• What to produce:
Return every line of the records below as a JSON list of strings, one string per line, leaving out blank lines.

• Record excerpts:
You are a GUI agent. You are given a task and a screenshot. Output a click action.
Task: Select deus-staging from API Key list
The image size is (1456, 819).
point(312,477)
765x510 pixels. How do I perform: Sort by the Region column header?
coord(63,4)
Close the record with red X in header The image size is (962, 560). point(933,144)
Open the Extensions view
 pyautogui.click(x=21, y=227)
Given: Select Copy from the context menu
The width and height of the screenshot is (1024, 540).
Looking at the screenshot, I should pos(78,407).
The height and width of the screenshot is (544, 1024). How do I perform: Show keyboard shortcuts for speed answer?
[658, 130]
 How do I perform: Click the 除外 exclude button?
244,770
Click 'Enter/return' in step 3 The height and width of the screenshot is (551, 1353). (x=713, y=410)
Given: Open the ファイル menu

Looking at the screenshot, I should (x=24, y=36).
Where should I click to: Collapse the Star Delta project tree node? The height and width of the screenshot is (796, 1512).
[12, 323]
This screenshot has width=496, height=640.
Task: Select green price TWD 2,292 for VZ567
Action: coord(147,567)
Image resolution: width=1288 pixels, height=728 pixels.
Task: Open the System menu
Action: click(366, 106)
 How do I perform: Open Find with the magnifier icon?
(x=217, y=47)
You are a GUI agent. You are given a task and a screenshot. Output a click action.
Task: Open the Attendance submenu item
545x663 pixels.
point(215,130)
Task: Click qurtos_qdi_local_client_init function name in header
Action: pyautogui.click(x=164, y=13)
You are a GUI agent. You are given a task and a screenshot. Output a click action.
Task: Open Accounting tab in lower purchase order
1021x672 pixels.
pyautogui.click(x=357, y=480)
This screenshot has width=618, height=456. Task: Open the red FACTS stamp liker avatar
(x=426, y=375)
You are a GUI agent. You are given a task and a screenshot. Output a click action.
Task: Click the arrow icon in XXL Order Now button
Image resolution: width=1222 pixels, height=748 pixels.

• Exercise output:
[
  "You are a GUI agent. You are given a task and a screenshot. Output a click action.",
  "Task: Select deus-staging from API Key list",
  "The image size is (1456, 819).",
  "point(312,477)",
  "765x510 pixels. How do I perform: Sort by the Region column header?",
  "coord(63,4)",
  "Close the record with red X in header The image size is (962, 560). point(933,144)",
  "Open the Extensions view",
  " pyautogui.click(x=21, y=227)",
  "Given: Select Copy from the context menu",
  "The width and height of the screenshot is (1024, 540).",
  "Looking at the screenshot, I should pos(78,407).",
  "The height and width of the screenshot is (544, 1024). How do I perform: Show keyboard shortcuts for speed answer?",
  "[658, 130]",
  " How do I perform: Click the 除外 exclude button?",
  "244,770",
  "Click 'Enter/return' in step 3 The height and width of the screenshot is (551, 1353). (x=713, y=410)",
  "Given: Open the ファイル menu",
  "Looking at the screenshot, I should (x=24, y=36).",
  "Where should I click to: Collapse the Star Delta project tree node? The height and width of the screenshot is (796, 1512).",
  "[12, 323]",
  "This screenshot has width=496, height=640.",
  "Task: Select green price TWD 2,292 for VZ567",
  "Action: coord(147,567)",
  "Image resolution: width=1288 pixels, height=728 pixels.",
  "Task: Open the System menu",
  "Action: click(366, 106)",
  " How do I perform: Open Find with the magnifier icon?",
  "(x=217, y=47)",
  "You are a GUI agent. You are given a task and a screenshot. Output a click action.",
  "Task: Open the Attendance submenu item",
  "545x663 pixels.",
  "point(215,130)",
  "Task: Click qurtos_qdi_local_client_init function name in header",
  "Action: pyautogui.click(x=164, y=13)",
  "You are a GUI agent. You are given a task and a screenshot. Output a click action.",
  "Task: Open Accounting tab in lower purchase order",
  "1021x672 pixels.",
  "pyautogui.click(x=357, y=480)",
  "This screenshot has width=618, height=456. Task: Open the red FACTS stamp liker avatar",
  "(x=426, y=375)",
  "You are a GUI agent. You are given a task and a screenshot. Output a click action.",
  "Task: Click the arrow icon in XXL Order Now button",
  "Image resolution: width=1222 pixels, height=748 pixels."
]